Wednesday, March 31, 2010

Last day at the office

I have the best view from my office. True, my back is turned to it most of the time, where I sit facing a wall, planted like a slug with eyes fixated on a screen while my fingers frantically adjust imaginary words and pictures. But on rare (increasingly more rare) occasions, I stand up and walk to the window, where my second-story workplace looks over Gastineau Channel. In the summer, the salmon return to the hatchery across the street. Their smooth bodies churn up the shallow water, a roiling silver mass of gulping mouths and leaping tails. People line the shoreline with fishing poles — snaggers — plucking the fish out of the chaos in fantastic leaps and fights. Sea lions come too, and every once in a great while, orca whales, plying the narrow channel between two civilized towns. In the fall, I watch ribbons of fog caress the mountains, flowing like silk down a thick carpet of spruce trees. Snow creeps lower until it touches sea water, and then I know it is winter. During long stretches of cold, the channel sometimes freezes over. Tiny ice-breaking tug boats guide massive barges through the cracked white surface. The sun arcs low behind Douglas Island, casting the building in near-continuous shadow. Slowly, the sun climbs higher, reaching farther to the north, and then I know it is spring. Snow creeps back up the mountain, children run barefoot through the wet grass, and the return of the salmon is just a few short weeks away.

Wednesday, March 31. Thick clouds envelop the hillside, but there's a break in the west, a shimmer of sunlight, casting a golden glow on the water. I stand on the balcony to soak in the moist air, clogged with the earthy smells and sweet taste of new life. This view, this job, has been the one constant in my life since I first strolled into the office on Aug. 7, 2006. Since then, I've moved three times (at least three times, and that's just counting my permanent residences.) I've lost a relationship. I've watched friends come and go. I've watched co-workers come and go. I've left town myself and wondered whether I'd ever really come back. But the office was always here. It was always waiting for my return.

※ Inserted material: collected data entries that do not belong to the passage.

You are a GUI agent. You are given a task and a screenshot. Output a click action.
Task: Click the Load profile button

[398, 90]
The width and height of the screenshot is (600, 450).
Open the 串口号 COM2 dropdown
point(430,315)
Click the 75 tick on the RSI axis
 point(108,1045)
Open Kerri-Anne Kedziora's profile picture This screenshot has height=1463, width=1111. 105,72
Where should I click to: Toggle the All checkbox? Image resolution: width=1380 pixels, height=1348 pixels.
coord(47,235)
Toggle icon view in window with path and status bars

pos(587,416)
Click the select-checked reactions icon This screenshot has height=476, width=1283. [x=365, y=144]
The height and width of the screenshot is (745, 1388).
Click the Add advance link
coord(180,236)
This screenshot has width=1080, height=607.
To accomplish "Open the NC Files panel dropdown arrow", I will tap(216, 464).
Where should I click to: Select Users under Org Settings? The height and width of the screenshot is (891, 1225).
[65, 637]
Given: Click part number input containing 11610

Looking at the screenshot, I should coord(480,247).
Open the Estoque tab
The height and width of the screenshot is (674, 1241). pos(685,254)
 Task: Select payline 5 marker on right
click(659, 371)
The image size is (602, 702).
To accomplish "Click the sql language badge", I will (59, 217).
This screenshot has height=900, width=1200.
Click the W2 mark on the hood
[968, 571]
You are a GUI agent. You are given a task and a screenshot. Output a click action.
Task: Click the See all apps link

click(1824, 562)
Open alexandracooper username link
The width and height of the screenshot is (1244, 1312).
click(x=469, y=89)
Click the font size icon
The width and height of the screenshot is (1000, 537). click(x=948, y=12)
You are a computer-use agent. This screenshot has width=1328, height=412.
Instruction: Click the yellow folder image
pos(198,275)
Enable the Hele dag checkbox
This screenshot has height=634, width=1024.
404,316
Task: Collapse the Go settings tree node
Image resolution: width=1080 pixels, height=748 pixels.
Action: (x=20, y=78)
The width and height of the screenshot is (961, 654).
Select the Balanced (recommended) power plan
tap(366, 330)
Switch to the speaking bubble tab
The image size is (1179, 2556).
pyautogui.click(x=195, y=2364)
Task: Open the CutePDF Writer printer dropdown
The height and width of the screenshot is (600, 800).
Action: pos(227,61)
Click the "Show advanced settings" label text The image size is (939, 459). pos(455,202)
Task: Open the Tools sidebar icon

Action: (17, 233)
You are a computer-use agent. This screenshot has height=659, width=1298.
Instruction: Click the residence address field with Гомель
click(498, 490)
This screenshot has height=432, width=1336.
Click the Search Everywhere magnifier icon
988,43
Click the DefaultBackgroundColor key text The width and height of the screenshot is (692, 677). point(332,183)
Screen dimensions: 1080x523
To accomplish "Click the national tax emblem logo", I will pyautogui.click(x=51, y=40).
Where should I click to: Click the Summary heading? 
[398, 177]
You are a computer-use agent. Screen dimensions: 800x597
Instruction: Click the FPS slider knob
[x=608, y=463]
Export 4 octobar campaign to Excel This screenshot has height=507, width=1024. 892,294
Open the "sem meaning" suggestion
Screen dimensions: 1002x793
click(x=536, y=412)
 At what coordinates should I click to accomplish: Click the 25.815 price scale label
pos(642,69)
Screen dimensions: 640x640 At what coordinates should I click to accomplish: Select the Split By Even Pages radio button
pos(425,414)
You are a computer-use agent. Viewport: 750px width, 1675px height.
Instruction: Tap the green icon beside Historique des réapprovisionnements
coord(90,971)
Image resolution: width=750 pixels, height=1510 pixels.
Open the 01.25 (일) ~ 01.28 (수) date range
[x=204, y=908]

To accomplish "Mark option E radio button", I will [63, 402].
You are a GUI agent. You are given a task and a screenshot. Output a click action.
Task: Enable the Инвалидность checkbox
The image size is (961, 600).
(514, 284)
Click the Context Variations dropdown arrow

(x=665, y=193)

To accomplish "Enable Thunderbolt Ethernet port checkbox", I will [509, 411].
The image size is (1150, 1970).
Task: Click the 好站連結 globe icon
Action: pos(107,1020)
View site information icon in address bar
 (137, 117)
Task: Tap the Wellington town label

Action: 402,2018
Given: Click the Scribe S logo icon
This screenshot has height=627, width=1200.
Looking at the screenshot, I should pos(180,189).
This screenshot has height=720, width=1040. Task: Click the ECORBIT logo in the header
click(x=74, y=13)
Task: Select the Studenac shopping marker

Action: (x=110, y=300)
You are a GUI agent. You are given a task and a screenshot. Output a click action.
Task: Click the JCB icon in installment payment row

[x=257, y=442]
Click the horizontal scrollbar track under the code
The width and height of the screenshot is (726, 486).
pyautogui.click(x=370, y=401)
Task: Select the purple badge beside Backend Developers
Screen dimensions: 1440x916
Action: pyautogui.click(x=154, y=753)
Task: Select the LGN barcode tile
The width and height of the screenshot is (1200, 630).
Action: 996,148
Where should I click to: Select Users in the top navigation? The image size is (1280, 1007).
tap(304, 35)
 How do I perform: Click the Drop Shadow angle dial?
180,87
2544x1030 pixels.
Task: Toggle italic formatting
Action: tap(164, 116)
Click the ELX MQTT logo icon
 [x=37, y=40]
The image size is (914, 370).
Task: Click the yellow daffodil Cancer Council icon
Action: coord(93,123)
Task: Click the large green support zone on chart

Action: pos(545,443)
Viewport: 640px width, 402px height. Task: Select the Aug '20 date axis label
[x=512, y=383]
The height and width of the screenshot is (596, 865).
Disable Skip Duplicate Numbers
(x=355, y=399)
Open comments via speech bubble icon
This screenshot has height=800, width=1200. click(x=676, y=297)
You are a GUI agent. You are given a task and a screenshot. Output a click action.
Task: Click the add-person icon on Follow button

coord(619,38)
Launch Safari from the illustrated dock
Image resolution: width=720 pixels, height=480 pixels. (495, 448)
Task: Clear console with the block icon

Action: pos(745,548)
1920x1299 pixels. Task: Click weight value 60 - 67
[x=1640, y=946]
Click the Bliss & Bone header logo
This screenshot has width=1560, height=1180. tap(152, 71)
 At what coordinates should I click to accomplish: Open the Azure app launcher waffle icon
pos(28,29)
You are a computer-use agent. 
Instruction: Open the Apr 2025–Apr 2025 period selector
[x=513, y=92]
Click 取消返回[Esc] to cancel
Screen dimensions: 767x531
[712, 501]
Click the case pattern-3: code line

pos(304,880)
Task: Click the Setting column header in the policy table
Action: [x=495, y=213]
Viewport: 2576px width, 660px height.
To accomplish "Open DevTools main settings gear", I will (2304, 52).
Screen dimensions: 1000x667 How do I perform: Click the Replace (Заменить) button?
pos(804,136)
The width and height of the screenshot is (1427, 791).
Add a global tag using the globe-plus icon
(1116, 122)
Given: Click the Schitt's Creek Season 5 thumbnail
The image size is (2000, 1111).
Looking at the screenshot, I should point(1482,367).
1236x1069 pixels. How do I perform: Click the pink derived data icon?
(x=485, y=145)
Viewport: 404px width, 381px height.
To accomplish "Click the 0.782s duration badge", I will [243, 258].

I breathe deep and realize this may be the last time I'll stand here. I feel a rush of emotion, manufactured maybe, a mixture of nostalgia and mourning for a past that will never return. I realize that once I step away from this office, I will release the last anchor in my life, the last one, and will truly become a vessel adrift at sea. There will be no ice-breaking tugs, no narrow channel to guide me home. There will only be a vast and unbroken ocean, and unlimited directions from which to travel.

Dark descends as I finish up the day's work. I clean out my desk, extracting little trinkets I haven't thought about in three and a half years. There's the hand-drawn sign my co-workers made me when I returned from the Great Divide last summer. There's the glass award I received from the Society of Professional Journalists for best news page design. There's the emergency Power Bar that is at least three years old. I stuff them all in a plastic bag. The office is strangely still, quiet. As usual, I am the last one to leave. The goodbyes have been said. The newspaper has been put to bed. I do what I've done most every Wednesday night for the past three and a half years — I turn out the lights, descend a flight of stairs, and step into the cool night.